I liked Wrath of Iron much more than Legion of the Damned. Rob Sanders doesn't really do it for me. Wrath of Iron is bleak but the Iron Hands are a bleak chapter. Can't really blame Wraight for staying true to their spirit



> Problem with Kyme has been that his stories really doesnt go anywhere, characters and their subplots are kinda forced and wont add anything meaningfull to overall story.


I liked _Fall of Damnos_ because it sort of fleshes out the dynamic between the UM 1st and 2nd companies. It's an interesting take on the little information found in the codex


----------



## bobss (May 18, 2008)

Finished _Deliverance Lost_.

I appreciate the ramifications on and titbits of fluff, but it was generally dry.

Got _Cadian Blood_ yesterday (already completely fucked up the backcover by removing a sticker). Dis gon b gud mirite?


----------



## MontytheMighty (Jul 21, 2009)

bobss said:


> Finished _Deliverance Lost_.
> 
> I appreciate the ramifications on and titbits of fluff, but it was generally dry.
> 
> Got _Cadian Blood_ yesterday (already completely fucked up the backcover by removing a sticker). Dis gon b gud mirite?

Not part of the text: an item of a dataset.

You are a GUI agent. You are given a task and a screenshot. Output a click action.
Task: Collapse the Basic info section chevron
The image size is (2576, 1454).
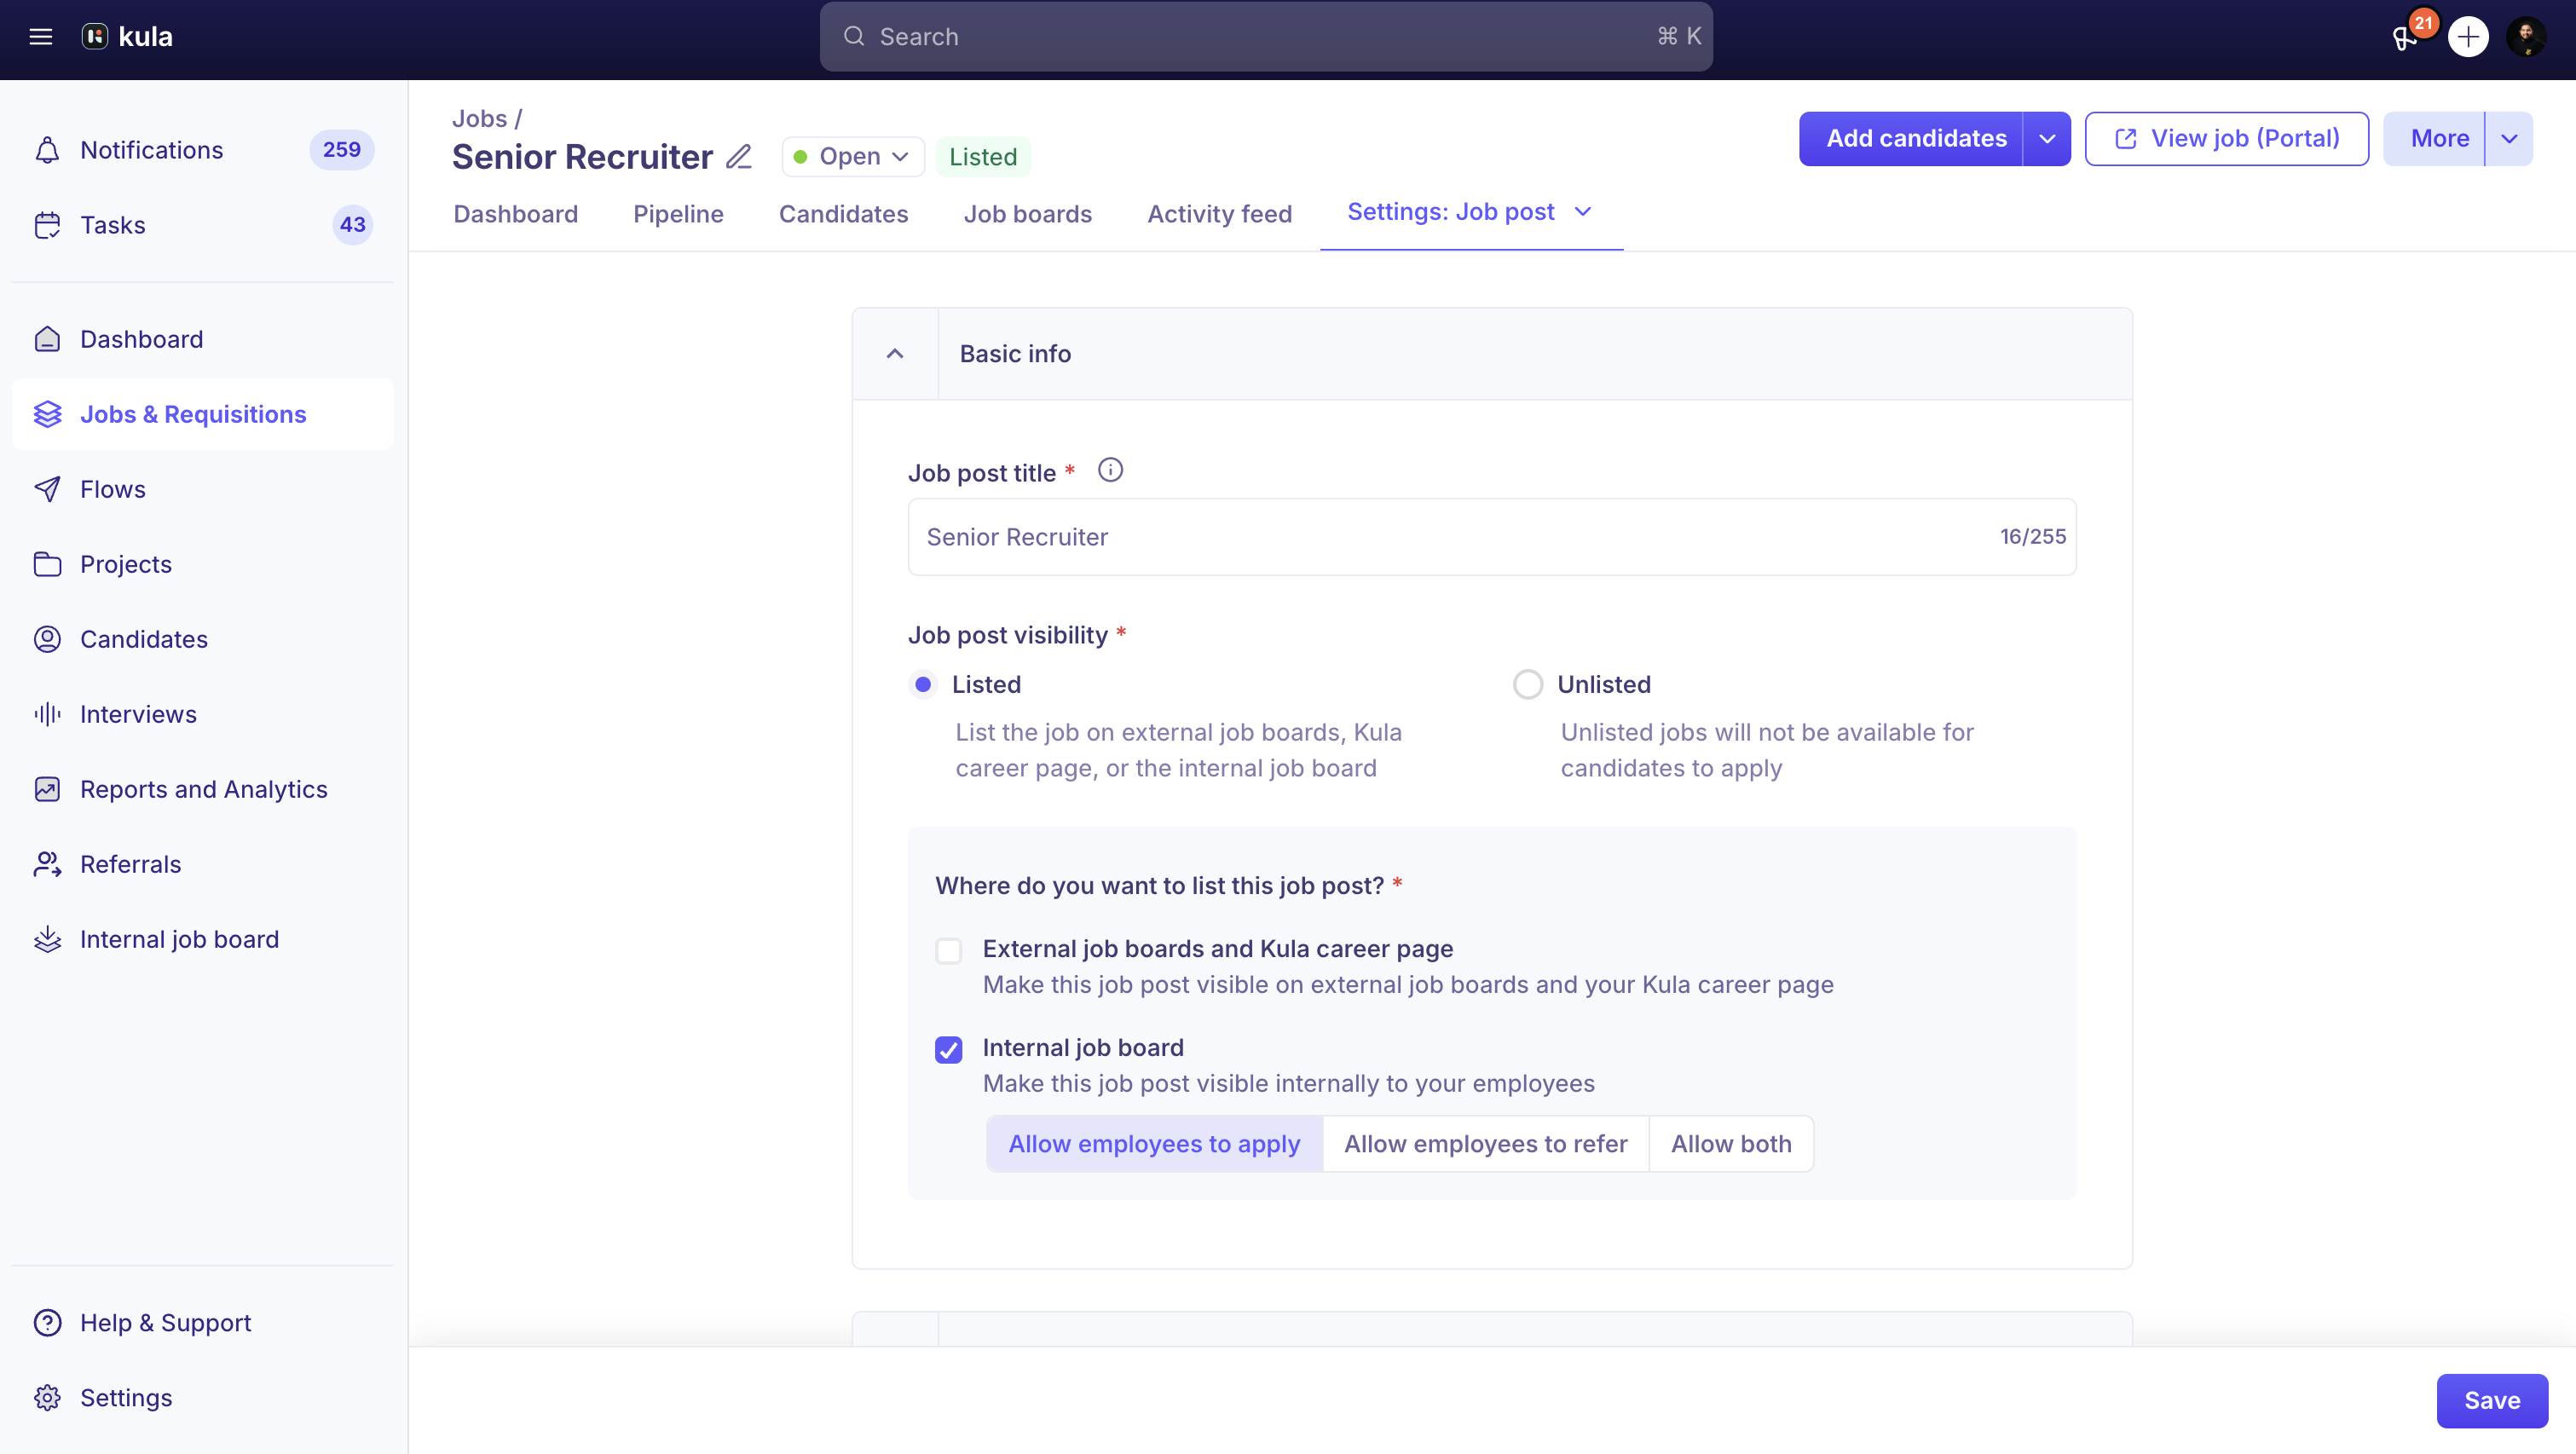pyautogui.click(x=895, y=354)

Gav Thorpe is generally dry. I was reading his Cassius novella and some of his prose is just awful. The cardinal rule of fiction writing is show don't tell. Yet Gav simply drones out bland narrative without any effective use of imagery that engages the senses.


----------



## bobss (May 18, 2008)

MontytheMighty said:


> Gav Thorpe is generally dry. I was reading his Cassius novella and some of his prose is just awful. *The cardinal rule of fiction writing is show don't tell.* Yet Gav simply drones out bland narrative without any effective use of imagery that engages the senses.


Very nicely put.

One good thing about DL is that it's made me itching to absorb some outstanding Legio Custodes action again. Y'know, those assassin-trained mini-primarchs. Not the golden police cohorts.


----------



## sadLor (Jan 18, 2012)

Sigvald: My first (and so far, only) attempt at reading something from Warhammer Fantasy. i couldn't get through the first third.

The first novel in the Word Bearers trilogy: I got maybe a third in.

Architect of Fate: I honestly don't remember anything from this book or how far I got.

Descent of Angels: The ONLY book/novella/audio book I have started on in the HH that I did not finish. I've started every book but only a few of the novella and audio books.


----------



## aaronspuler (Mar 10, 2010)

The only one that I was unable to finish was Eldar Prophecy by CS Goto.

I've read everything else printed in paperback in the 40k/heresy settings.


----------



## Tawa (Jan 10, 2010)

aaronspuler said:


> by CS Goto


That'll be why.....


----------



## hailene (Aug 28, 2009)

bobss said:


> Got Cadian Blood yesterday (already completely fucked up the backcover by removing a sticker). Dis gon b gud mirite?


I love ADB to bits. I think _Cadian Blood_ is the weakest of anything I read by him. Nothing too exciting. The plot or situation isn't all that interesting. The characters are pretty plain and not very fleshed out.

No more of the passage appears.